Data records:
☆ ☆ ☆ ☆

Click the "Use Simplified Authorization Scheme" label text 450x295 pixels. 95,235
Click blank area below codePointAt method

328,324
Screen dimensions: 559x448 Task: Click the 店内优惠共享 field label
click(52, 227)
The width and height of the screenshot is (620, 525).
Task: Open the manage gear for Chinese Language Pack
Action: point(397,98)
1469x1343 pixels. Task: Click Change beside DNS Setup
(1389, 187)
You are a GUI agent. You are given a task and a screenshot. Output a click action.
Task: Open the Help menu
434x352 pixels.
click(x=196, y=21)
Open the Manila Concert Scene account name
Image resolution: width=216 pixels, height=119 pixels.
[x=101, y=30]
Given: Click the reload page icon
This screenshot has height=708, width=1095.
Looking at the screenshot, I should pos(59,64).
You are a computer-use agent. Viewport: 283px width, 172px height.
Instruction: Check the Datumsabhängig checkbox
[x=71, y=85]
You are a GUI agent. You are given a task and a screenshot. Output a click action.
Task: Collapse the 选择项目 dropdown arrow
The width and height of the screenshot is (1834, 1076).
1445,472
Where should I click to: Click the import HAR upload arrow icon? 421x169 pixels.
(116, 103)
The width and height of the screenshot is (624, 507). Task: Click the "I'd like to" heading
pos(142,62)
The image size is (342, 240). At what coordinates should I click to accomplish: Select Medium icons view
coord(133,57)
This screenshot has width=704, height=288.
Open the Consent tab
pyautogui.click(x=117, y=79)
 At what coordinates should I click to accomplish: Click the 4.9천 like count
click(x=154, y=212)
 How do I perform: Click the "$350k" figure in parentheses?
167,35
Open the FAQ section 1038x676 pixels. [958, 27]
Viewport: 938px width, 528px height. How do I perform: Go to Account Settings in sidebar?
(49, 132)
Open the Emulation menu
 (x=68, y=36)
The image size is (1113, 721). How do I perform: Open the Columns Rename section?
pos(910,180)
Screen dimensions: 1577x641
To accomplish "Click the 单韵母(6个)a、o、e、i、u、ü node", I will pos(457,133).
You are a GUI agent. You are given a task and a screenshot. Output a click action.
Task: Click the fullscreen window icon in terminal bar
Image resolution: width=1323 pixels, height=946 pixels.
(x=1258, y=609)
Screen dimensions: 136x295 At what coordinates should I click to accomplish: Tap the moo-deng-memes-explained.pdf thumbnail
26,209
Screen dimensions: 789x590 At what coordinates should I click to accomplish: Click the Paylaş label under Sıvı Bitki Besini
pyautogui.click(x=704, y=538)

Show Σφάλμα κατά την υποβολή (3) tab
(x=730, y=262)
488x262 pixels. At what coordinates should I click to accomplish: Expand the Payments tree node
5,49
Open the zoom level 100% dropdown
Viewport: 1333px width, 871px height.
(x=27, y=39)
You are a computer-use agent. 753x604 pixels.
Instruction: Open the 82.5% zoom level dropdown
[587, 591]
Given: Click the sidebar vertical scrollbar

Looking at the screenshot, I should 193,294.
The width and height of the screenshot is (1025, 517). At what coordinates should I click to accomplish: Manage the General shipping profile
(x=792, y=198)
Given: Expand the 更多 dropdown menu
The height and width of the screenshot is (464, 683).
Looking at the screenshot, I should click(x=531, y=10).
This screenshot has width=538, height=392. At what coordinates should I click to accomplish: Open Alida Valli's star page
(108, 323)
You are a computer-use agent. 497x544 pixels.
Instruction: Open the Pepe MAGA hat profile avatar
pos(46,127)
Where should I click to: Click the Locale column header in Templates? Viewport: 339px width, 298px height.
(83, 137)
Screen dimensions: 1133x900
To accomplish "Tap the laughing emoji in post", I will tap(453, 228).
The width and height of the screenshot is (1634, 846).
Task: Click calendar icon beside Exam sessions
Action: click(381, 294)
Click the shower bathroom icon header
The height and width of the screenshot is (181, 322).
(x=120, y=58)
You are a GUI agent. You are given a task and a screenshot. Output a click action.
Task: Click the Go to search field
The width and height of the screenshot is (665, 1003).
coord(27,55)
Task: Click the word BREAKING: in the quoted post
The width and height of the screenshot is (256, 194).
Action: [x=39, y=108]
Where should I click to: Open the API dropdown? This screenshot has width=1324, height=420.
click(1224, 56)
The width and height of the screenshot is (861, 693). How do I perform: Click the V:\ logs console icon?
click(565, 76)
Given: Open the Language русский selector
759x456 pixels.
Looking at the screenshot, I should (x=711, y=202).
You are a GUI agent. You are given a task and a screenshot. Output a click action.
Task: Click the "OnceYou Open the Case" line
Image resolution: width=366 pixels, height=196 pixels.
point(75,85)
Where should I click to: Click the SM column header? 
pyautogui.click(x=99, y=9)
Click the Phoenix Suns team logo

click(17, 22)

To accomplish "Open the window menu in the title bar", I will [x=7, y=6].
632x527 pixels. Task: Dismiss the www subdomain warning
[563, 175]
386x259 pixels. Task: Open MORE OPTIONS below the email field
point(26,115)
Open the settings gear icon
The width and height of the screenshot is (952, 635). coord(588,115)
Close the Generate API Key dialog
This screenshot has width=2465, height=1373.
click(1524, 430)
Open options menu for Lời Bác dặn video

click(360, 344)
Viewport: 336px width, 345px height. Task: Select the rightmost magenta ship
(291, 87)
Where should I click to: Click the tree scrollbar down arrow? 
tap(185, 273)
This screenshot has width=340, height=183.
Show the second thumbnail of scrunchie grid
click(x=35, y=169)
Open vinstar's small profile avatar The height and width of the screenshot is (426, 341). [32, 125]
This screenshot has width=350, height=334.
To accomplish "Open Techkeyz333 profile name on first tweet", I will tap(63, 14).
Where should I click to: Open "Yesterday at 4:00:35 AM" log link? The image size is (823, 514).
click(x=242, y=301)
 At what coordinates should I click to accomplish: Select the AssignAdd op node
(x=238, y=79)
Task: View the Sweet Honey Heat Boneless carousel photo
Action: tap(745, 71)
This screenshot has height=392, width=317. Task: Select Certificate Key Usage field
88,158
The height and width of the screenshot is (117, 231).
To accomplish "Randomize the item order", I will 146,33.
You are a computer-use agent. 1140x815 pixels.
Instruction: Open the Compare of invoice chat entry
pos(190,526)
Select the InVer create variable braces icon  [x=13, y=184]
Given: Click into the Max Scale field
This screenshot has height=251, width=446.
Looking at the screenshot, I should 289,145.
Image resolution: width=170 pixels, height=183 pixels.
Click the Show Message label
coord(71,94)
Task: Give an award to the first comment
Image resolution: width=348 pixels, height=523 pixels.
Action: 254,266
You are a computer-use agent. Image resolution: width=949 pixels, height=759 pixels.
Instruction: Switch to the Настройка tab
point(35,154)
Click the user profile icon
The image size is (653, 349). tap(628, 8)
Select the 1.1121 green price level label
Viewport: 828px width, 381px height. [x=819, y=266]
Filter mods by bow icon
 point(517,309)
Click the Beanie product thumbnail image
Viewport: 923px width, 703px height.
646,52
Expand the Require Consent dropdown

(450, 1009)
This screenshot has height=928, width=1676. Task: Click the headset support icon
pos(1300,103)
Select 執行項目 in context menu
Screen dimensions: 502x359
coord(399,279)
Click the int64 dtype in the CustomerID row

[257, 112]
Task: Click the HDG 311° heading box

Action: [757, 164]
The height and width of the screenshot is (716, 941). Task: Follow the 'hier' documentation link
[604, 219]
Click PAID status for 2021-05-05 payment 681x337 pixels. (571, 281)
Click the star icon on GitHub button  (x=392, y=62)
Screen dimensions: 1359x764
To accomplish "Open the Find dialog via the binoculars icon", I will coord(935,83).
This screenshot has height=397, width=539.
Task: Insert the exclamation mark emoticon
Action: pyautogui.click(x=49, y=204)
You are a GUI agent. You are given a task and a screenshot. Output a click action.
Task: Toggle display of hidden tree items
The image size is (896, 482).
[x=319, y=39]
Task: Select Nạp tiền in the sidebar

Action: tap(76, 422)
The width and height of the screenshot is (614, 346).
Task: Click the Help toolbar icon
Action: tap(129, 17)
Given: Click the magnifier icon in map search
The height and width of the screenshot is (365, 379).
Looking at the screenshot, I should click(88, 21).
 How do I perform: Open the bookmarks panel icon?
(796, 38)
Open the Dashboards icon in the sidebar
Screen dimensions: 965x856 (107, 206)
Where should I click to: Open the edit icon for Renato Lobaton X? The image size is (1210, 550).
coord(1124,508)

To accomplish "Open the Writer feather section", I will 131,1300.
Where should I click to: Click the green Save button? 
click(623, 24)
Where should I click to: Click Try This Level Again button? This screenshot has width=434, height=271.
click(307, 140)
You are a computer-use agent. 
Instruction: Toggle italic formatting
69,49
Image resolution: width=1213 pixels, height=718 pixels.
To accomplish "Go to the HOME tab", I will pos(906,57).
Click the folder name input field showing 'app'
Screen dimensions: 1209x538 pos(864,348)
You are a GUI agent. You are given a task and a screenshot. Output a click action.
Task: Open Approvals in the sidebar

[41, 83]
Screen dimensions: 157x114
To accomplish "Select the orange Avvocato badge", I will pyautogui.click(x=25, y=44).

☆ ☆ ☆ ☆

* **AIM**
Copy out the data word for word, beginning with the line that contains "Where should I click to: Click the Locale" and continuing through the line that contains "tap(185, 273)".

* **THE COMPLETED TASK**
Where should I click to: Click the Locale column header in Templates? Viewport: 339px width, 298px height.
(83, 137)
Screen dimensions: 1133x900
To accomplish "Tap the laughing emoji in post", I will tap(453, 228).
The width and height of the screenshot is (1634, 846).
Task: Click calendar icon beside Exam sessions
Action: click(381, 294)
Click the shower bathroom icon header
The height and width of the screenshot is (181, 322).
(x=120, y=58)
You are a GUI agent. You are given a task and a screenshot. Output a click action.
Task: Click the Go to search field
The width and height of the screenshot is (665, 1003).
coord(27,55)
Task: Click the word BREAKING: in the quoted post
The width and height of the screenshot is (256, 194).
Action: [x=39, y=108]
Where should I click to: Open the API dropdown? This screenshot has width=1324, height=420.
click(1224, 56)
The width and height of the screenshot is (861, 693). How do I perform: Click the V:\ logs console icon?
click(565, 76)
Given: Open the Language русский selector
759x456 pixels.
Looking at the screenshot, I should (x=711, y=202).
You are a GUI agent. You are given a task and a screenshot. Output a click action.
Task: Click the "OnceYou Open the Case" line
Image resolution: width=366 pixels, height=196 pixels.
point(75,85)
Where should I click to: Click the SM column header? 
pyautogui.click(x=99, y=9)
Click the Phoenix Suns team logo

click(17, 22)

To accomplish "Open the window menu in the title bar", I will [x=7, y=6].
632x527 pixels. Task: Dismiss the www subdomain warning
[563, 175]
386x259 pixels. Task: Open MORE OPTIONS below the email field
point(26,115)
Open the settings gear icon
The width and height of the screenshot is (952, 635). coord(588,115)
Close the Generate API Key dialog
This screenshot has width=2465, height=1373.
click(1524, 430)
Open options menu for Lời Bác dặn video

click(360, 344)
Viewport: 336px width, 345px height. Task: Select the rightmost magenta ship
(291, 87)
Where should I click to: Click the tree scrollbar down arrow? 
tap(185, 273)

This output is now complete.